What’s Happening Right Now?
Investing in hindsight is always easy. What makes me say so? Consider just how volatile Pinduoduo has been in the past 3 years.
The stock soared higher, then dropped lower abruptly and kept dropping. And now, with the news out of China becoming steadily more welcoming, this cheaply valued stock has sprung back to life.
Pinduoduo in a Nutshell
Pinduoduo is a very young e-commerce company.
Pinduoduo is both similar and different to many e-commerce platforms we are well accustomed to in the West. What’s similar is that Pinduoduo gets a cut for joining both buyers and sellers.
What’s different is that Pinduoduo is much more interactive than the online shopping experience we are accustomed to in the West. Pinduoduo is a social shopping experience, with live-streaming as part of its platform.
Pinduoduo sells electronics, beauty, and cosmetics. But where its strong focus comes into play is in digitalizing agriculture. That means connecting farmers with consumers.
Pinduoduo wants to disrupt the way we purchase agricultural products.

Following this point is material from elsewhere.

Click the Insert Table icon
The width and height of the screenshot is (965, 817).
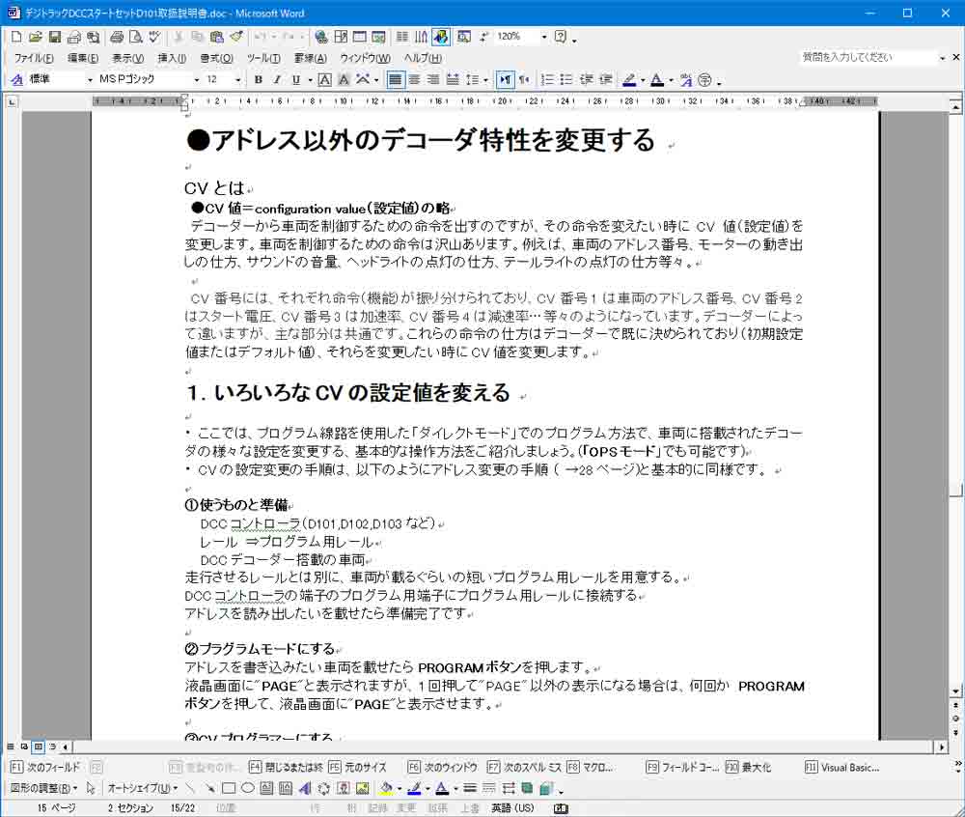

How products go from farmers’ fields and farmers can cut out some of the indirect suppliers and operators, leading to the food ultimately landing at the household’s table.
How does a farmer benefit from this? By knowing what products households are actually interested in buying, and better servicing that demand, farmers are able to raise their prices and can stop growing lower-yielding crops and products.
Put simply, it provides farmers with the tools to know how to better service households’ needs. This avoids agriculture waste too, which indirectly increases farmers’ pay.
Can You Remember the Bear Case?
The bear case facing Pinduoduo is that the business couldn’t possibly ever become profitable, as its core customers ”only” shopped on the platform because its customers were given coupons that heavily discounted its merchandise. And that once Pinduoduo cut back on its coupons, its growth rates would implode and its earnings growth rates would become negative.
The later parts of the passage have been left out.